А вот что писала о его феномене мать скульптора Джейран ханум Миркасимова: "Свое отношение к жизни, философию, переживания, чувства Алик передает через пластику, через скульптурное воплощение своих образов. В его пластике, наверное, есть что-то от музыки, которой он лишен и которую смутно запомнил с детства. Поэтому композиции его никогда не бывают статичны, в них всегда есть динамика и музыкальный ритм"…
Но еще раньше скульптору Мирали Миркасимову довелось досконально и в тонкостях прочувствовать и изучить архитектонику ритма и гармонию тембра своего удивительного творчества, вычислив тональность собственных роли и места в этом экзистенциальном измерении, и лишь потом на изученную тему жизни исполнить генеральную симфонию – для одного скульптора и всего остального мира. Она звучала в нем всегда и везде, наполняя душу и разум определяющими целью и смыслом.
Впрочем, как известно, еще великий Гете называл архитектуру "застывшей музыкой"… Мир звуков Мирали Миркасимова образовывала особая симфония – жизни, впечатлений, надежд, творчества, и если хотите, - прикладных, на первый взгляд, и вовсе прозаичных явлений, но тех, что были ему бесконечно дороги.

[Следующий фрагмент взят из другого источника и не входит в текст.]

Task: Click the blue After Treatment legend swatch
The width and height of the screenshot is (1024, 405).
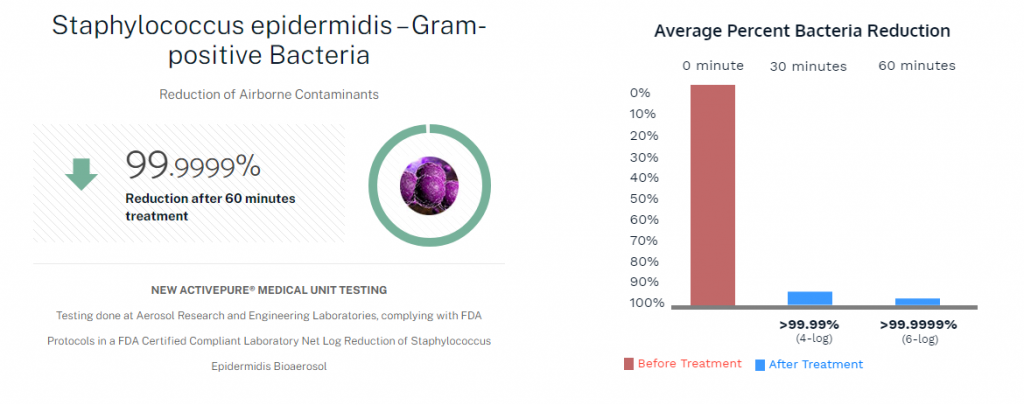Action: click(x=760, y=364)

Так, когда он за полночь, усталый и истерзанный музой, возвращался домой, и любимая жена Гюльтекин встречала его приветливой улыбкой и сразу несколькими пирогами, с пылу-жару: ноздреватыми, дышащими семейными заботой и надежным уютом – он называл это "симфонией вкуса". Верная семья всегда ожидала его – обреченного творчеством – из мастерской: полного дум, мыслей и впечатлений, и это уже была симфония чувств. Они всякий раз привечали и обогревали Мирали, напоив любовью и покоем его вечно безмолвную, вечно звенящую душу.

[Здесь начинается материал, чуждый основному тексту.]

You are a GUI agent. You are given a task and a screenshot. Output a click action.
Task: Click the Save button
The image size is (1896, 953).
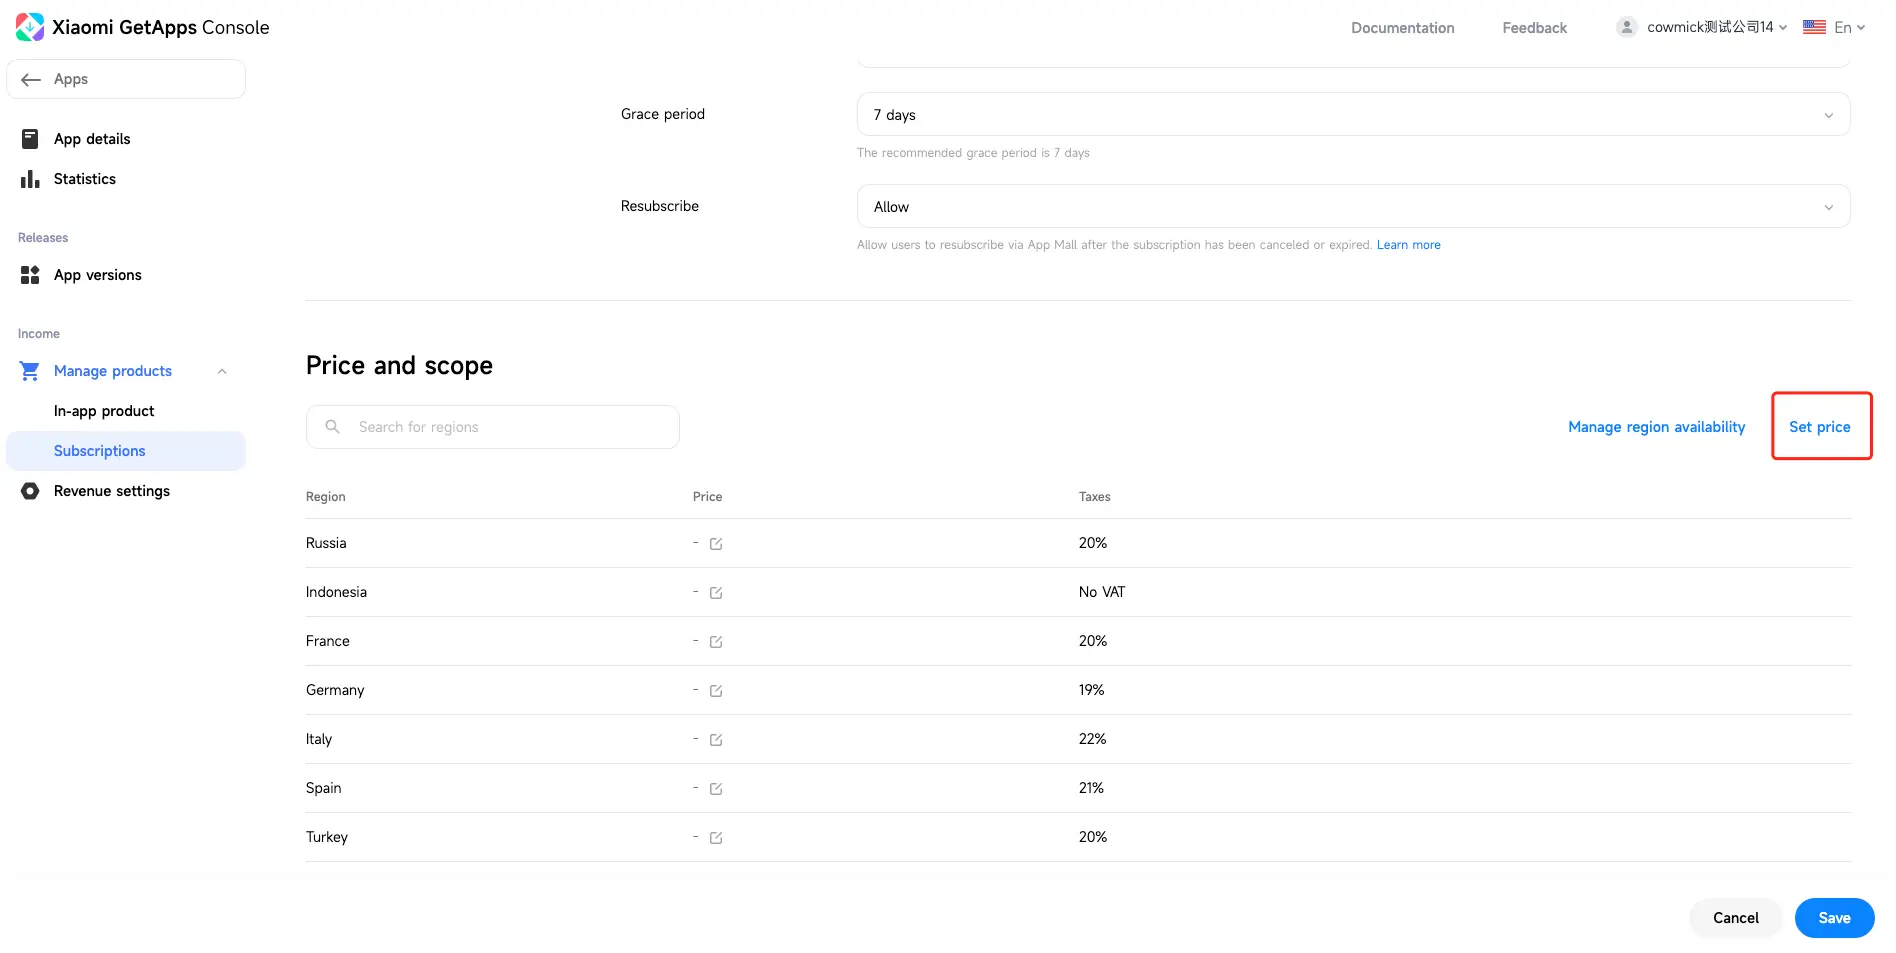coord(1834,918)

А еще его симфонией, вместившей и озвучившей весь мир, была маленькая дочка – словно, алмаз в бесценной огранке, изваянной, инкрустированной любовью родителей; талантливая художница – вся в папу. Бесценная потому еще, что в свои угрюмые и упрямые пятьдесят уста Мирали внезапно и впервые расцвел; как старый ветвистый платан: дал прекрасный, тонкий на ветру и нежный росточек, потянувшийся к солнцу, и имя ему – Айсель - чуткий, генетически одаренный человек. Впоследствии, успешно завершив учебу в Азербайджанской художественной академии, она станет замечательной художницей, выставляющейся как в республике, так и за рубежом, ученым, преподавателем зарубежного вуза.

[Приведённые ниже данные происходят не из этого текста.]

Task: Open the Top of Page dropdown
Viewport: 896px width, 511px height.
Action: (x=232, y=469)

Мирали Миркасимов прожил сложную, но несомненно, счастливую жизнь. Ведь когда за плечами множество прекрасных произведений искусства, можно считать, что жизнь состоялась в несколько степеней сразу-и-навсегда, обогащенная неповторимыми оттенками мыслей, чувств, впечатлений, прозрений, откровений. Счастье и гордость скульптора – в полнокровном творческом самовыражении. Он не успел реализовать и малой толики своих творческих замыслов и находок, но и то, что создал, стало неотъемлемым достоянием нашей национальной культуры.
Мирали Миркасимов был художником-гуманистом в широком смысле этого слова, одним из тех, кого называют подвижниками. Вкупе с созданием замечательных произведений искусства, его жизненное кредо, по свидетельствам современников, включало симбиоз стремления служить прогрессу и просвещению общества, воспитания новых поколений талантливых азербайджанских художников и скульпторов, отдавая себя этой благородной цели без остатка. Он относился к коллегам, в особенности молодым, - как в стенах собственной мастерской, так и Института искусства, где преподавал долгие годы - очень бережно и благосклонно, что снискало ему повсеместные авторитет и уважение. Именно таким - вечно юным и живым он останется в памяти всех, кто его любит и помнит, кто под его памятниками постигает чаpующую кpасоту искусства и законы гаpмонии бытия - столь отличающиеся по фоpме и схожие по содеpжанию с законами судьбы Мастера.